Research
Dr Koplatadze's specialism covers the literature and culture of Russia, the Caucasus and Central Asia, with particular expertise in 19th century Russian literature and post-Soviet Russophone literature and film. She is one of the first proponents and theorists of Russian Postcolonial Studies.
Dr Koplatadze's first monograph Postcolonial Identities in Central Asian and Caucasian Literature, in progress with OUP, is the first major comparative study to examine post-Soviet writing from countries such as Georgia, Armenia, Azerbaijan, Kazakhstan, Kyrgyzstan, Uzbekistan and Tajikistan, and to employ postcolonial methodology in doing so. Her next book, Post-Soviet Ecopoetics, is the first comparative study of post-Soviet ecocritical literature and film, from countries including Siberia, Kazakhstan and Uzbekistan. Her other interventions connecting Russian Studies with postcolonial theory include the award-winning article ‘Theorising Russian Postcolonial Studies’, an article on 'NGOs and Neocolonialism in Postcolonial Literature' and a special issue on Russian Postcolonial Studies which she is currently guest-editing for The Journal of Global Postcolonial Studies.

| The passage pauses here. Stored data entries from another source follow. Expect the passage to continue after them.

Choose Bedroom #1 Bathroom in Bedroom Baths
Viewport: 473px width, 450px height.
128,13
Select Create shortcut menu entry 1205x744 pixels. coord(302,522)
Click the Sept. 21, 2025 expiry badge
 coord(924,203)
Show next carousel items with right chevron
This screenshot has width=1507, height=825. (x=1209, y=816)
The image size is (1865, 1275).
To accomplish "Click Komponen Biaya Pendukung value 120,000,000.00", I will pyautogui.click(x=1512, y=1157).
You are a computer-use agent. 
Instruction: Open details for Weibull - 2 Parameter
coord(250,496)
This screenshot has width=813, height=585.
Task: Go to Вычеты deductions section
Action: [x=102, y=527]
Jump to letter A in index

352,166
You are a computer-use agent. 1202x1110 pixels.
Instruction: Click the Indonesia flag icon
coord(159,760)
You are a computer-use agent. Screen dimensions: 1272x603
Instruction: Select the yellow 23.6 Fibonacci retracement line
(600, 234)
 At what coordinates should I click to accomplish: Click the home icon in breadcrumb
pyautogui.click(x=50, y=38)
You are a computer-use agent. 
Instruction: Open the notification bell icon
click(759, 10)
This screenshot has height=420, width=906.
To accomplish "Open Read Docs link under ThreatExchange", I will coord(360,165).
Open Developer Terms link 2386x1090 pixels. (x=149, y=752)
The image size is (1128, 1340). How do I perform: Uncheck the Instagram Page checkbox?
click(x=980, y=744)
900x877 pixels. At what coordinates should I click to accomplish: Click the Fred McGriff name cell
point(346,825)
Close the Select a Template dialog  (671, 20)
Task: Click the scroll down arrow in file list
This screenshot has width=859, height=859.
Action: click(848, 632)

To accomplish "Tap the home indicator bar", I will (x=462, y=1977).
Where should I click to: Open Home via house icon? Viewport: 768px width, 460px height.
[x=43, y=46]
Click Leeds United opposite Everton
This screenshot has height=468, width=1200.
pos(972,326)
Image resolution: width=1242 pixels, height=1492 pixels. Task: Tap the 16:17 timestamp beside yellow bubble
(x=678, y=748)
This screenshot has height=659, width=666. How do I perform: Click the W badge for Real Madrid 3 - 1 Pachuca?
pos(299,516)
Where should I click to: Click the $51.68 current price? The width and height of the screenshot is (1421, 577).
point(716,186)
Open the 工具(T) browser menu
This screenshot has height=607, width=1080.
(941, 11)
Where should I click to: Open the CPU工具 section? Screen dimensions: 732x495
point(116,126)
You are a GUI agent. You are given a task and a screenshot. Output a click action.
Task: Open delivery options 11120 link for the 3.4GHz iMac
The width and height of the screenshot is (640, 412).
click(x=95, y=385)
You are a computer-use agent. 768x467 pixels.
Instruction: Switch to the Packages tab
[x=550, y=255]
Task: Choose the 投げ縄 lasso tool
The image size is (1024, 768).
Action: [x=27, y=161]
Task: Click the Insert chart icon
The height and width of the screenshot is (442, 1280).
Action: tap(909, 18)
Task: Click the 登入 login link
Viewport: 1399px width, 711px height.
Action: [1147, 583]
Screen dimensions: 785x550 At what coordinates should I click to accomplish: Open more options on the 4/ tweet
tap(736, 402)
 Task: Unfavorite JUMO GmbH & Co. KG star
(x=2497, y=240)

Dr Koplatadze. has shared her research findings at many international conferences, as well as public engagement platforms, among them The Calvert Journal and the BBC.
Supervision
Dr Koplatadze welcomes interests of research supervision of projects exploring any of the following areas:
- 19th century Russian literature
- Post-Soviet Russian and Russophone literature and film
- The Caucasus and Central Asia (post-1917)
- Postcolonial Studies
- Gender and women's writing
- Ecocritical literature and film
Prospective applicants are encouraged to get in touch with her as they develop their research proposals for submission to Oxford.
Topics supervised by Dr Koplatadze include early 20th century Russian emigré women's writing and the construction of Russian national and imperial identity through 19th century literary anthologies.
Publications
Postcolonial Idenitities in Central Asian and Caucasian Literataure (OUP) in progress
'NGOs and Neocolonialism in Postcolonial Central Asian Literature: The Case of Central Asia', Interventions: International Journal of Postcolonial Studies (2021) https://doi.org/10.1080/1369801X.2021.1972820
'Theorising Russian postcolonial studies’, Postcolonial Studies, 22.4 (2019), 469-489, https://doi.org/10.1080/13688790.2019.1690762
'Salon de Variété’ (1881), English translation of Anton Chekhov’s short story, Anton Chekhov Foundation Early Chekhov Translation Project. Forthcoming.
‘Mother Country: Meet the Women at The Forefront of New Georgian Cinema’, The Calvert Journal (March 2018) https://www.calvertjournal.com/articles/show/9579/women-in-georgian-film
Awards and Distinctions
BASEES (British Association of Slavonic and Eastern European Studies) prize for best postgraduate article, 2021, for ‘Theorising Russian Postcolonial Studies’, Postcolonial Studies, 22.4(2019), 469-489 https://doi.org/10.1080/13688790.2019.1690762
Media
BBC Art and Ideas, 'Russia and Fear' (2019) From 24:42, on whether the Soviet Union was a colonial empire, from the perspective of post-Soviet authors from the Caucasus and Central Asia
BBC Free Thinking, 'Sesame Stree and Soviet Culture' (2023) From 17:20, on how literature from across the former republics of the USSR is processing the Soviet past.